*** Opening Records for this task ***
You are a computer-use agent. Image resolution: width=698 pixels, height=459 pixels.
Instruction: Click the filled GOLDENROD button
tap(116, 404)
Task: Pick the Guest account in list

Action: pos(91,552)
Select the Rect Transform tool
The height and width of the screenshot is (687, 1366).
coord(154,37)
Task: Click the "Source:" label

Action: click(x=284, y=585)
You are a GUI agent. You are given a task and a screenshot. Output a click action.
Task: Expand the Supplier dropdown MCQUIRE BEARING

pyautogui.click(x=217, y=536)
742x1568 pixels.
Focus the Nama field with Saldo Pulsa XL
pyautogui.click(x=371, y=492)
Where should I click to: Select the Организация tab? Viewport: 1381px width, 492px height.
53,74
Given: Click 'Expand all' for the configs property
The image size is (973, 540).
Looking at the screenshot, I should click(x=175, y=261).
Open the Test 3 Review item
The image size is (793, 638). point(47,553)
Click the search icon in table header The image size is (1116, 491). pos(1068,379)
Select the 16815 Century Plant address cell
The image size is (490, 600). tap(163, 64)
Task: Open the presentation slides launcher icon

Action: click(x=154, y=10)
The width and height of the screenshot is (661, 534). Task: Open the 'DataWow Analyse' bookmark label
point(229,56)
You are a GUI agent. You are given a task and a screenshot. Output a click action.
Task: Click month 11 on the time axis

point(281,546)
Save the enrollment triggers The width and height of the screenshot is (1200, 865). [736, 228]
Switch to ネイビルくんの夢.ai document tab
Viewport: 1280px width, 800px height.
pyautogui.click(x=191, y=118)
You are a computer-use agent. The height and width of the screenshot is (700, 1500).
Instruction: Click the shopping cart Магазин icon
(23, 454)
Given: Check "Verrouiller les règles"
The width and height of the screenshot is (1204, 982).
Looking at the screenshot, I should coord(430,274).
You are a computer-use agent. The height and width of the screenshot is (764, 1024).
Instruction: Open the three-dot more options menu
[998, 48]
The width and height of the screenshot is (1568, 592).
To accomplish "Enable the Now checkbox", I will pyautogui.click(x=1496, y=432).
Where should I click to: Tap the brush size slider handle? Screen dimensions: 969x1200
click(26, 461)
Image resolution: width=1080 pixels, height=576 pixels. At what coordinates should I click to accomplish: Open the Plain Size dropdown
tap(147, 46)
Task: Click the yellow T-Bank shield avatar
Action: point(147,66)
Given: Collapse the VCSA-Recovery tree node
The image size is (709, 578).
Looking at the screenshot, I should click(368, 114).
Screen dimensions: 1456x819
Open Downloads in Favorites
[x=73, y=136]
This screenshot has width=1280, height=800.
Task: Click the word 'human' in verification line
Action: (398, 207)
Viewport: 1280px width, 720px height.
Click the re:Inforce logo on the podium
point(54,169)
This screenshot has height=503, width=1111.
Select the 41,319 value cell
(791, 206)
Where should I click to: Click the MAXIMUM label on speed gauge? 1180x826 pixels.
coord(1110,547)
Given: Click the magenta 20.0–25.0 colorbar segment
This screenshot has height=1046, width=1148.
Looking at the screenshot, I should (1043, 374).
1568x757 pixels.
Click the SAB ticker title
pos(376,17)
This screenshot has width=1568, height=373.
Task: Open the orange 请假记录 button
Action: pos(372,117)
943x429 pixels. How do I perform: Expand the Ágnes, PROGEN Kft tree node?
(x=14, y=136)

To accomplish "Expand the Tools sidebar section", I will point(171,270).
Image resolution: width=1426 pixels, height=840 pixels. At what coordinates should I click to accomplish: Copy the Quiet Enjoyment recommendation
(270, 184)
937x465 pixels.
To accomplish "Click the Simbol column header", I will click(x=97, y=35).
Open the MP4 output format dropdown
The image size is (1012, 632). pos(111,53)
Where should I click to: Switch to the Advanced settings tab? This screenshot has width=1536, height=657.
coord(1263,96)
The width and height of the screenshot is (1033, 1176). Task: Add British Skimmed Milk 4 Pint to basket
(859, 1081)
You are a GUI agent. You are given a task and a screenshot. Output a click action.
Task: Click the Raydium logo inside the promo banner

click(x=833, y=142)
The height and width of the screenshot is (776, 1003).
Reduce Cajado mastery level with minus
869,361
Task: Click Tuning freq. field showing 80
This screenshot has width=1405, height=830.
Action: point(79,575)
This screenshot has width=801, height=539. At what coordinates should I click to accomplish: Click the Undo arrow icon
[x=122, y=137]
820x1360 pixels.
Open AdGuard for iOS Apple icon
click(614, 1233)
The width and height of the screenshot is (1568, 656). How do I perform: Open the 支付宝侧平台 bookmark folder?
*** Closing Records for this task ***
• **Description of the task**
Find each line in the records above that contains "computer", and copy it.

• **Worked solution**
You are a computer-use agent. Image resolution: width=698 pixels, height=459 pixels.
You are a computer-use agent. The height and width of the screenshot is (700, 1500).
You are a computer-use agent. The height and width of the screenshot is (764, 1024).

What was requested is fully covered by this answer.